As of November 2021, tokenized real estate market cap was more than $29,900,000, with a trading volume of around $75,000. Every month, it shows a significant rise and becomes an even more interesting option both for investors and issuing companies. Although tokenized real estate is one of the most low-risk and safe types of investments, it still has its peculiarities. The Stobox team, which helps customers to tokenize any kind of assets, explains in this article the risks of tokenizing real estate and how to avoid them.
Current risks of real estate tokens
To begin with, let’s define the types of risks that can be faced by issuing companies that are looking for investments.
Low-quality real estate or unreliable management
If the owner of the property does not invest enough in the worthy maintenance of the property, it becomes unattractive to people and falls in value over time. The location of the object, infrastructure, and other aspects are also of great importance because no one wants to invest in a property that does not look promising. Property owners need to better prepare for STOs and offer properties that can actually generate income for investors.
Weak business model
Offering a high-potential real estate object is only half the battle. The business model also matters – how the company plans to make a profit and share it among investors. For example, leasing commercial real estate is more nuanced than residential real estate. If you plan to tokenize your property, you should immediately decide on a business model and correctly describe it for potential investors.
Risks associated with market fluctuations
The market is always subject to global macro and microeconomic trends. Suffice it to recall the financial crisis of 2007-08, when the real estate market in the US rose and fell. During the Great Recession, many mortgage-backed securities (MBS) and derivatives dropped in value dramatically. Such crises can be global and local, so investors and issuing companies should be aware of all the news and be able to analyze it and see trends.
One of the advantages of tokenized real estate is higher liquidity compared to non-tokenized assets. And yet, the risk of low liquidity is present. For example, investors may consider real estate a long-term investment and do not sell tokens. In this case, the sale of real estate becomes more difficult since there is no active market. However, in the case of narrow liquidity (low trading level or few funds in the liquidity pool), the asset’s value will be affected by the exit of a large investor.
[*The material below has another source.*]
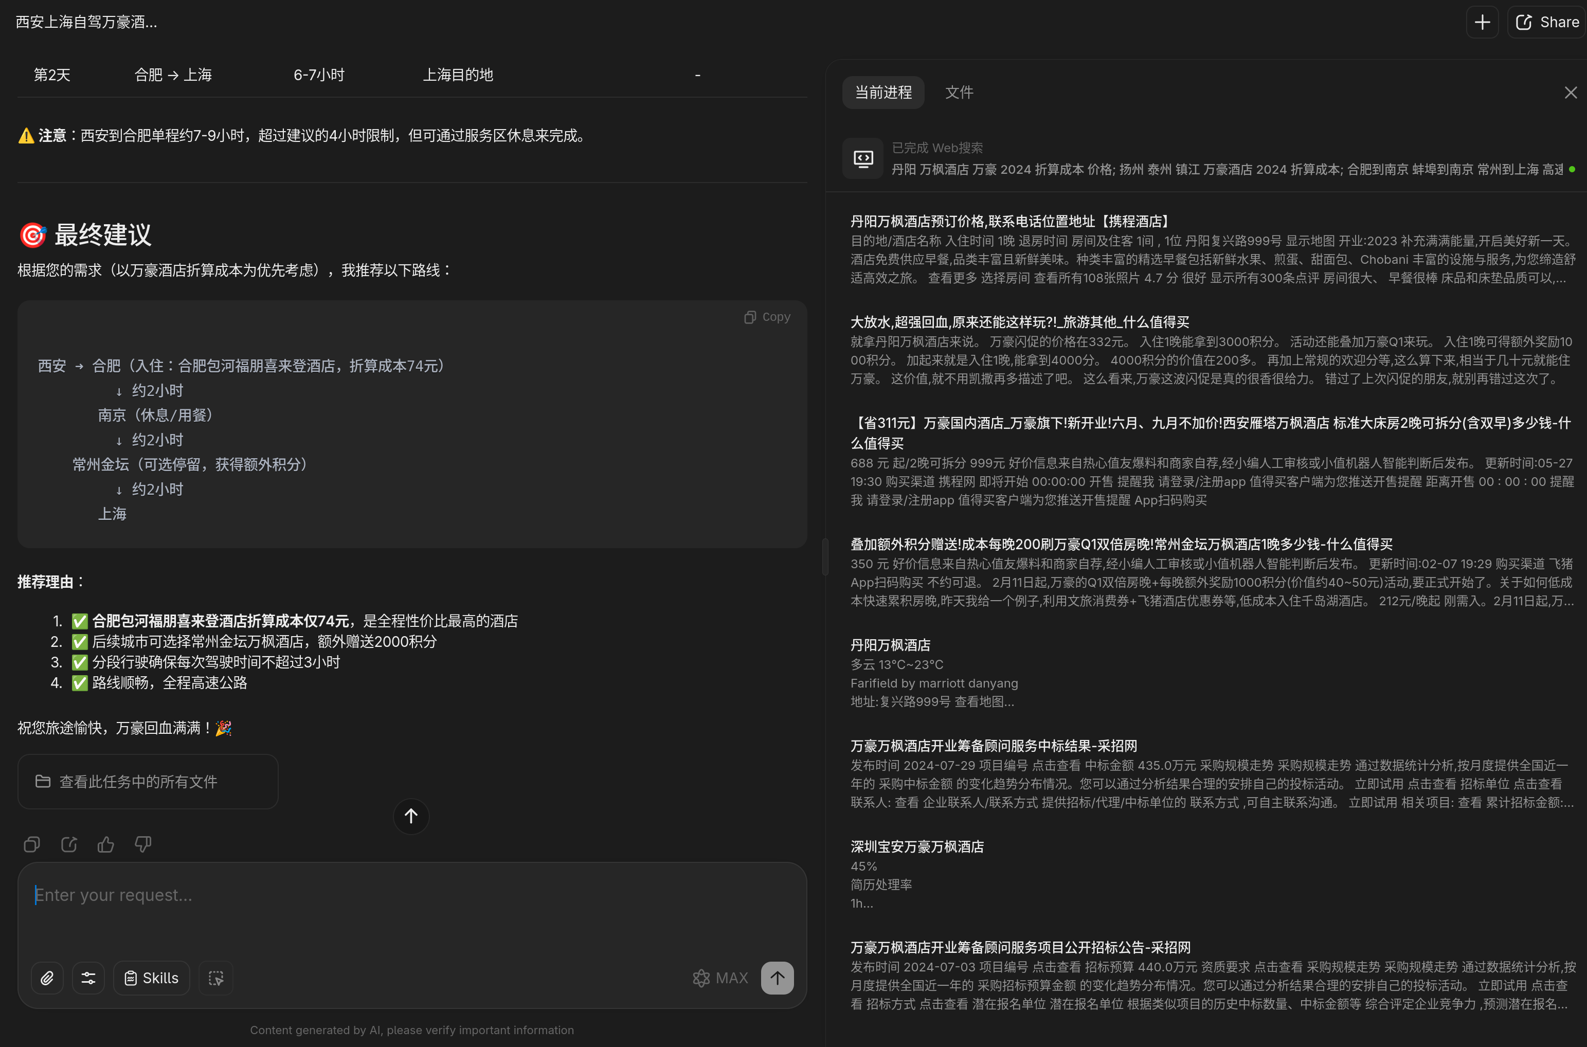The width and height of the screenshot is (1587, 1047).
Task: Click the paperclip attach file icon
Action: coord(47,978)
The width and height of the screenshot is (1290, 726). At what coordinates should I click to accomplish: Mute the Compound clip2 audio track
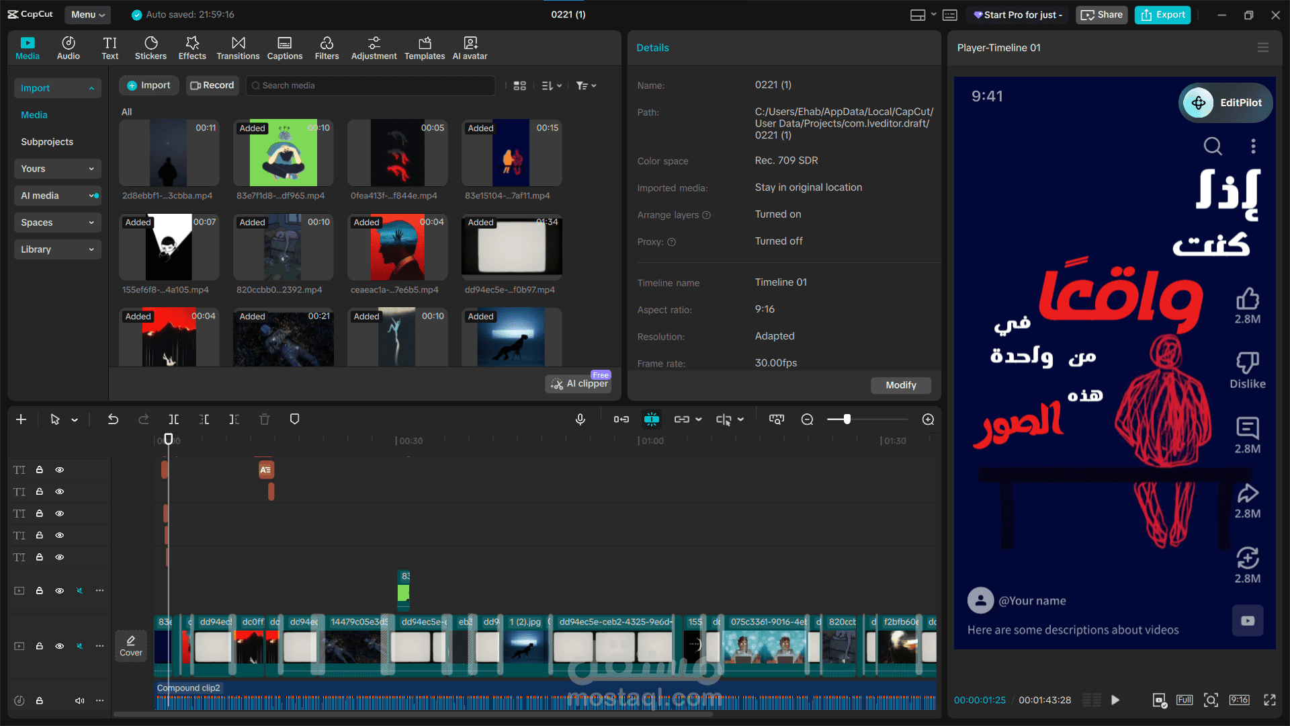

How to reduce the risks associated with real estate tokens?
Now that we know about the main risks that can come with tokenized real estate, we can find ways to mitigate them.
Thorough due diligence
Due diligence is a mandatory step before investing in both tokenized and traditional real estate. Your company needs to be ready for any kind of scrutiny: you should open up data about your team, work experience, property management, business model, and so on. Also, you should be prepared for the fact that the investor will want to study all the conditions of a potential investment and will take their time to make a decision.
As you prepare for real estate tokenization, you should look into regulation nuances in your region. This issue is one of the biggest obstacles for companies. Consultation with experts who deal with client real estate tokenization will help avoid licensing and reporting problems. It is also necessary to comply with KYC and AML requirements and ensure that mortgage lenders and other counterparties understand what asset tokenization is and do not oppose it.
As with other types of investments, you should interest potential investors in tokenized real estate. A clear business model, good property condition, a turn-around plan to support the value of the token in case of a crisis, as well as competent marketing – all this will make you more attractive in the eyes of investors. Expert companies such as Stobox can also help with the latter.
Tokenized real estate is one of the most exciting investment opportunities today. However, both investors and issuing companies may face some risks. By carefully preparing for real estate tokenization, studying all the legal intricacies, and making a valuable offering, you will be able to succeed and receive funds to construct new facilities or renovate existing properties.